- [Required task]:
Reproduce word for word the rows starting at the line containing "This screenshot has" and ending at the line containing "center [1218, 540].", both included. Leave the pictures out of your answer.

- [Dataset records]:
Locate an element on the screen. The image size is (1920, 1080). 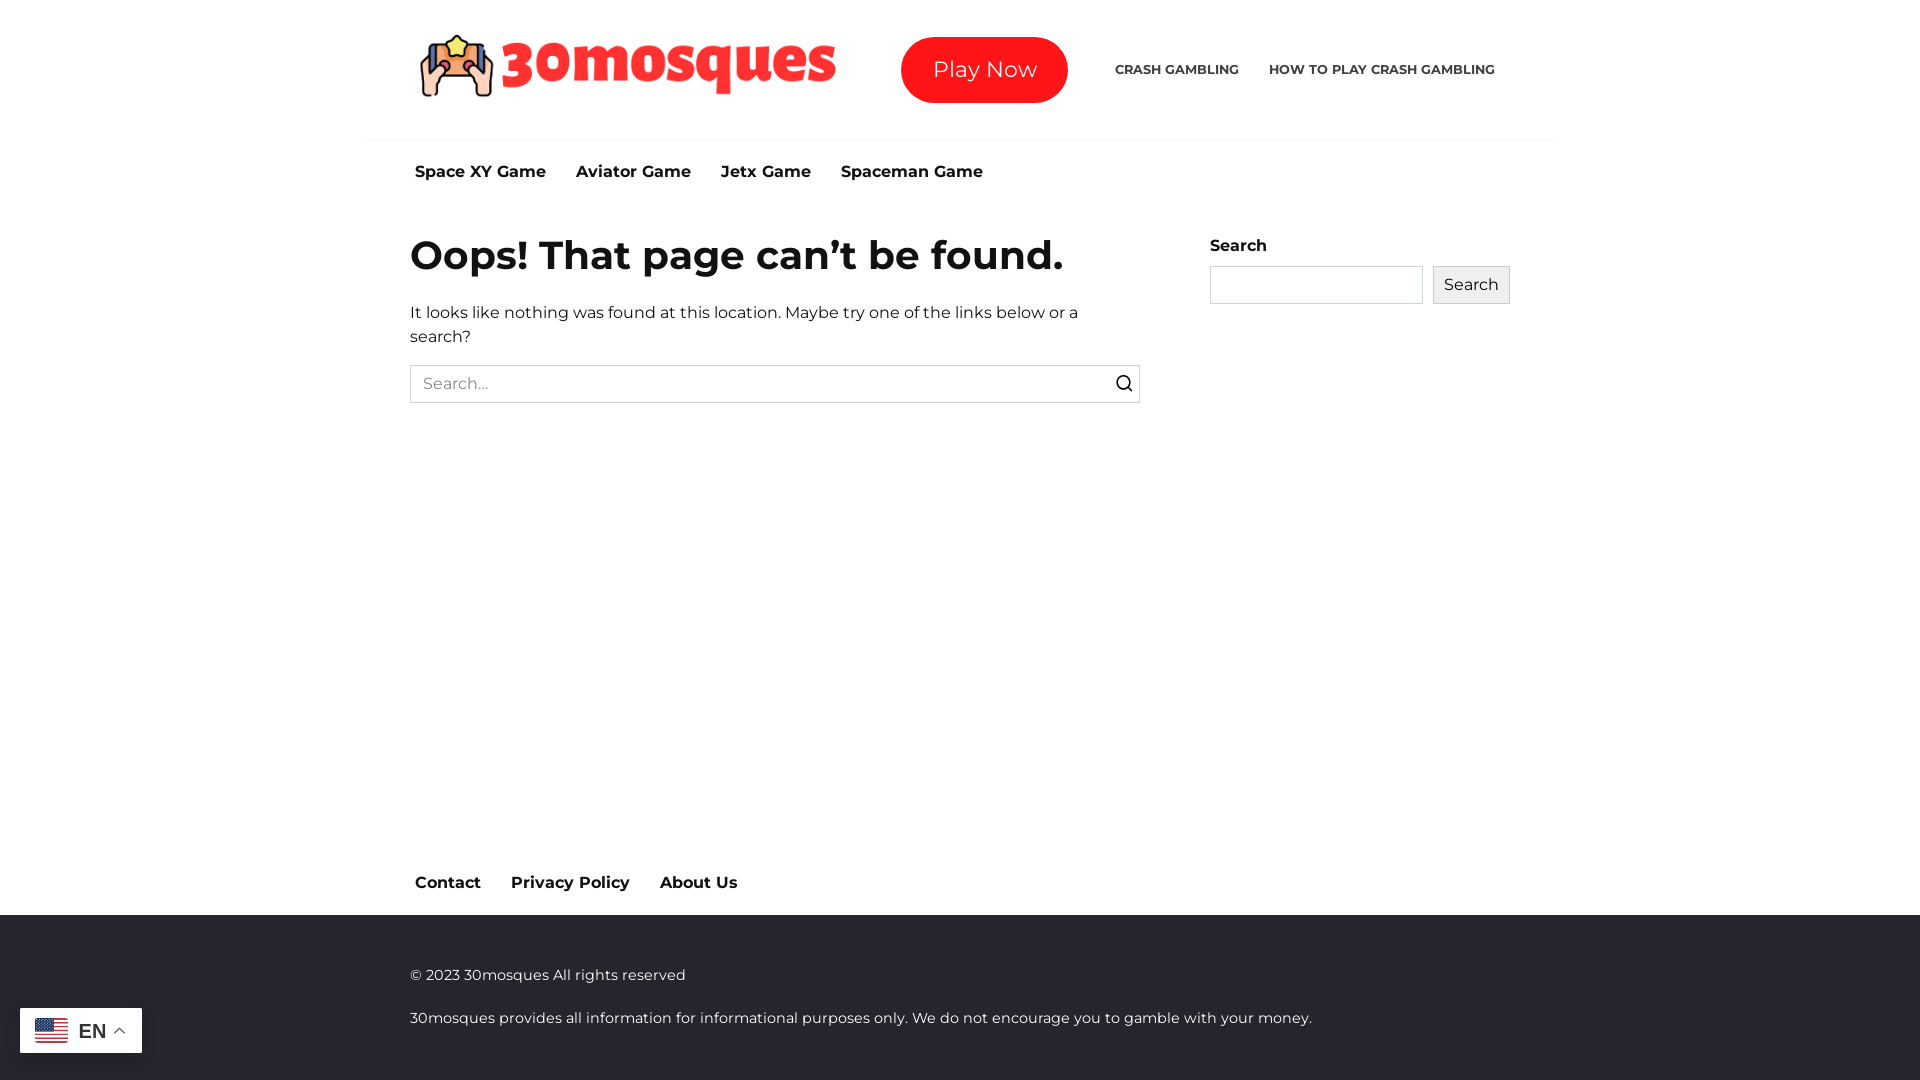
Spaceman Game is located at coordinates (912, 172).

...

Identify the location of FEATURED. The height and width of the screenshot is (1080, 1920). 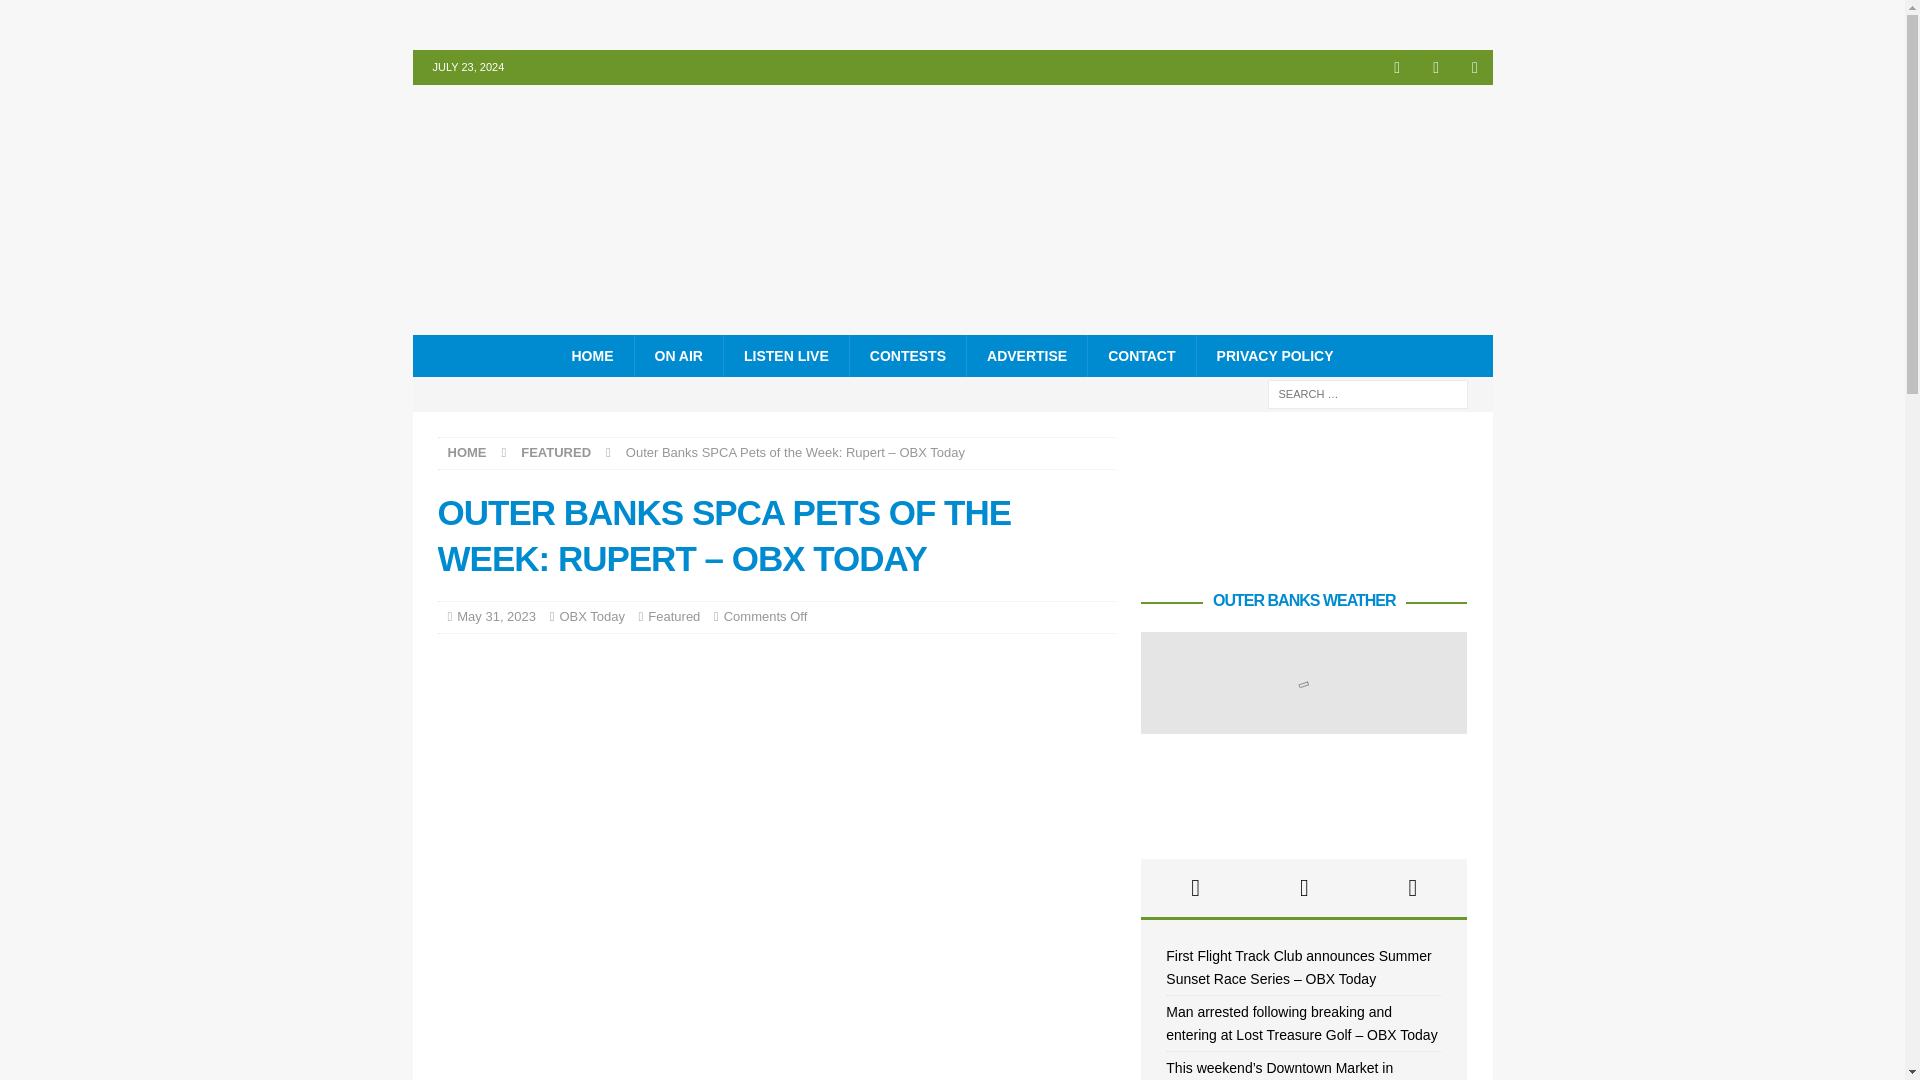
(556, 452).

--

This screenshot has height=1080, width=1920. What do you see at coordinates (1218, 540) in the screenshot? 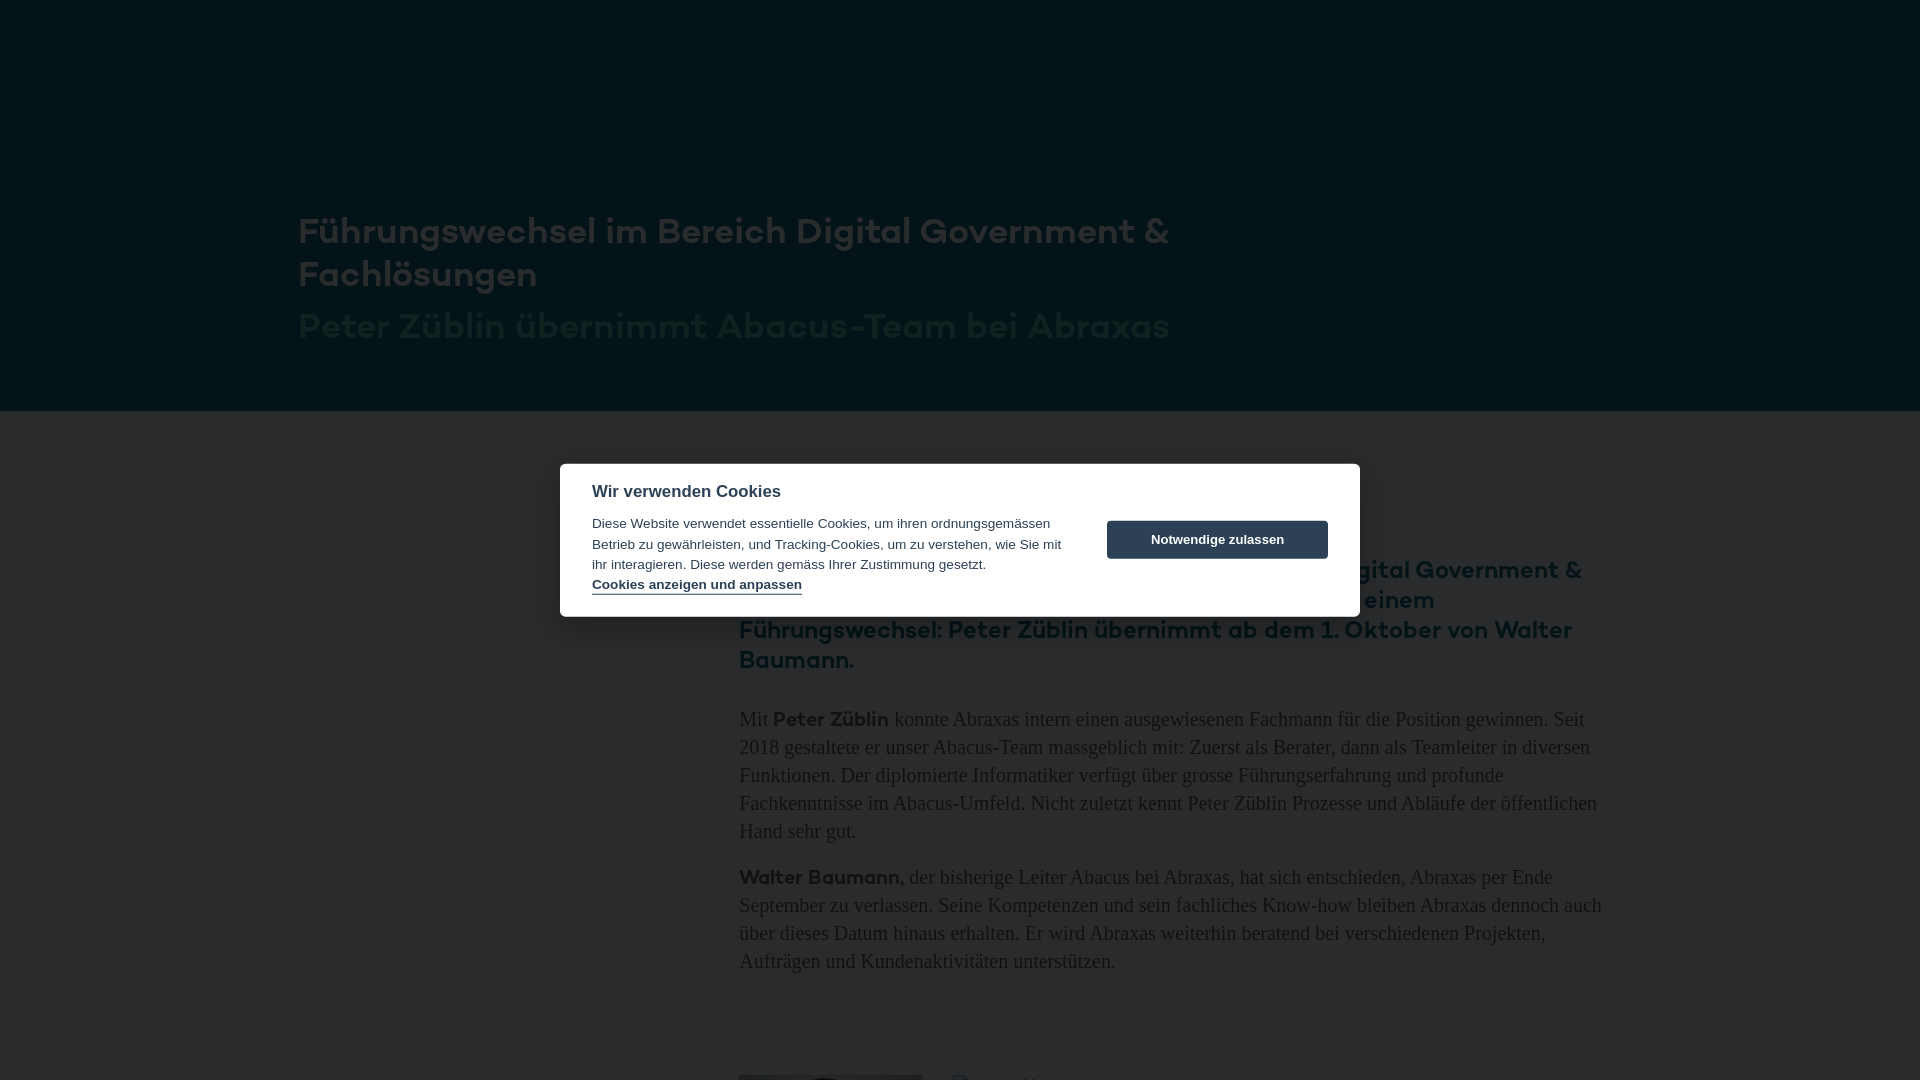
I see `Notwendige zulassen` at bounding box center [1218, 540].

- [Result of this exercise]:
This screenshot has height=1080, width=1920. What do you see at coordinates (1218, 540) in the screenshot? 
I see `Notwendige zulassen` at bounding box center [1218, 540].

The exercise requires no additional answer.